[Records for processing — start]

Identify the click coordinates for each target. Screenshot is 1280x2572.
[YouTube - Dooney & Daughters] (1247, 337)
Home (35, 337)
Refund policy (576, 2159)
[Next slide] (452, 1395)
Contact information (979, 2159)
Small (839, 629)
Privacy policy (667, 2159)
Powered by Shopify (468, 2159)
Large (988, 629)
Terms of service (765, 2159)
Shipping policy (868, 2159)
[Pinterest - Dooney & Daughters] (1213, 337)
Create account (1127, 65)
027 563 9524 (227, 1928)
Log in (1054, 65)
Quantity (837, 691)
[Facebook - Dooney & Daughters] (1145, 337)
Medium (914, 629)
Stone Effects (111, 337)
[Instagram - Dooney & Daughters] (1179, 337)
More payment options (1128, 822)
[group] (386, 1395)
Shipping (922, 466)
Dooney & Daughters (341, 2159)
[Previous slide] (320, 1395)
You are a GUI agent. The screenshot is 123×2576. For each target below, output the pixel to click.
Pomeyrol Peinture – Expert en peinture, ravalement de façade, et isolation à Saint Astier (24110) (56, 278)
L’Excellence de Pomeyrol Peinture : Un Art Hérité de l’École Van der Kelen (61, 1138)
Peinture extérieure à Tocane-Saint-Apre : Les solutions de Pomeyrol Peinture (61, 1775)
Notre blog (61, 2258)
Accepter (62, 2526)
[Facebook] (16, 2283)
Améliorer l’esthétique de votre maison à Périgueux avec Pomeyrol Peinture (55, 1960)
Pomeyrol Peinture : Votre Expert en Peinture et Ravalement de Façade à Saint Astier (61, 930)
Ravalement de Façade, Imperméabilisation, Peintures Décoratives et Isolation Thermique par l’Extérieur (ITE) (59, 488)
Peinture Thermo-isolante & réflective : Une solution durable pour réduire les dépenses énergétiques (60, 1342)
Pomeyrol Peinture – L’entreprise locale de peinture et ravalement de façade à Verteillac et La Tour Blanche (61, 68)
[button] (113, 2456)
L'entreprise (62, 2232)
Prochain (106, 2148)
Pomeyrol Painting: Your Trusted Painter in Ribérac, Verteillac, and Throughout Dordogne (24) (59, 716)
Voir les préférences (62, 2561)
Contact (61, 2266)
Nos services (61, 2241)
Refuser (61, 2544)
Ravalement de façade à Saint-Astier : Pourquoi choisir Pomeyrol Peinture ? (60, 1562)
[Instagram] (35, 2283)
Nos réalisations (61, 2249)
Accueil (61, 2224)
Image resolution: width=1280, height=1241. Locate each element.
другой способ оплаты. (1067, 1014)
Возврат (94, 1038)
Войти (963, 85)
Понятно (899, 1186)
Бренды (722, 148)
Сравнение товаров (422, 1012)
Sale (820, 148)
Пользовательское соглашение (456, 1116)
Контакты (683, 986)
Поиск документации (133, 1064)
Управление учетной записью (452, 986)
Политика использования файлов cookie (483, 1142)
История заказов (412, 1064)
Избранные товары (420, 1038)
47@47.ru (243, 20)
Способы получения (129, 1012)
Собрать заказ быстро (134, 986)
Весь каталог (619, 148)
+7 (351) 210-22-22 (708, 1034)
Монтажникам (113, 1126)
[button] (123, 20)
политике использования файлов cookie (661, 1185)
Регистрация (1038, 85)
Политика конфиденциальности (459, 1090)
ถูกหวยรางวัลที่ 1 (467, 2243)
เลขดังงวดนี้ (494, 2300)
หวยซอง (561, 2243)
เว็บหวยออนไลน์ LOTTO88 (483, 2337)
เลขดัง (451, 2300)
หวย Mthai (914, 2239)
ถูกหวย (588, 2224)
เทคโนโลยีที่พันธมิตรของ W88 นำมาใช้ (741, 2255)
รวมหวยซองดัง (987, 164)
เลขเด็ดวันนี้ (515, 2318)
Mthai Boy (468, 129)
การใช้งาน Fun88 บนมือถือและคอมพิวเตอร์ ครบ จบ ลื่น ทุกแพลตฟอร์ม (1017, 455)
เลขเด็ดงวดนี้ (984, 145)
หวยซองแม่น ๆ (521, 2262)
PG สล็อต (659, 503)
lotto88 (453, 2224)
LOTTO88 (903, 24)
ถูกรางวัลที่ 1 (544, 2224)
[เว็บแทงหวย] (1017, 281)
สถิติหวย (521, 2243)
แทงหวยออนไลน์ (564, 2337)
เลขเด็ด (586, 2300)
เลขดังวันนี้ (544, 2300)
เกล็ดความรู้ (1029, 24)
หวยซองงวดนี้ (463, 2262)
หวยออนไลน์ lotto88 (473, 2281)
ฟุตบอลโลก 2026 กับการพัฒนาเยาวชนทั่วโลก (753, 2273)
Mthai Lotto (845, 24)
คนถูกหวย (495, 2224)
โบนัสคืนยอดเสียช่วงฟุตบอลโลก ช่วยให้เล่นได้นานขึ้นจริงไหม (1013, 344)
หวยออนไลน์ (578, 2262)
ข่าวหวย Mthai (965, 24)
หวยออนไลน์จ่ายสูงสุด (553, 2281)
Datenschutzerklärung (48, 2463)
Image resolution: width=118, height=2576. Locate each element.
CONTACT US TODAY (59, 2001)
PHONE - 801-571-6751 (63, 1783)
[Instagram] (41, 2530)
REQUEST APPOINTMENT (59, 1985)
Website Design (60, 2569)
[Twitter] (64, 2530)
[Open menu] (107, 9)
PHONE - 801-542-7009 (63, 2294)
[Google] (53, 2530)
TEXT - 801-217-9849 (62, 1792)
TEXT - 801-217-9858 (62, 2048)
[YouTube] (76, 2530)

[Records for processing — finish]

*Activity*. Only one span of lines is wanted: the line with "หวยออนไลน์จ่ายสูงสุด (553, 2281)" and every line after it to the end of the entries, output exactly.

*Expected answer*.
หวยออนไลน์จ่ายสูงสุด (553, 2281)
Datenschutzerklärung (48, 2463)
Image resolution: width=118, height=2576. Locate each element.
CONTACT US TODAY (59, 2001)
PHONE - 801-571-6751 (63, 1783)
[Instagram] (41, 2530)
REQUEST APPOINTMENT (59, 1985)
Website Design (60, 2569)
[Twitter] (64, 2530)
[Open menu] (107, 9)
PHONE - 801-542-7009 (63, 2294)
[Google] (53, 2530)
TEXT - 801-217-9849 (62, 1792)
TEXT - 801-217-9858 (62, 2048)
[YouTube] (76, 2530)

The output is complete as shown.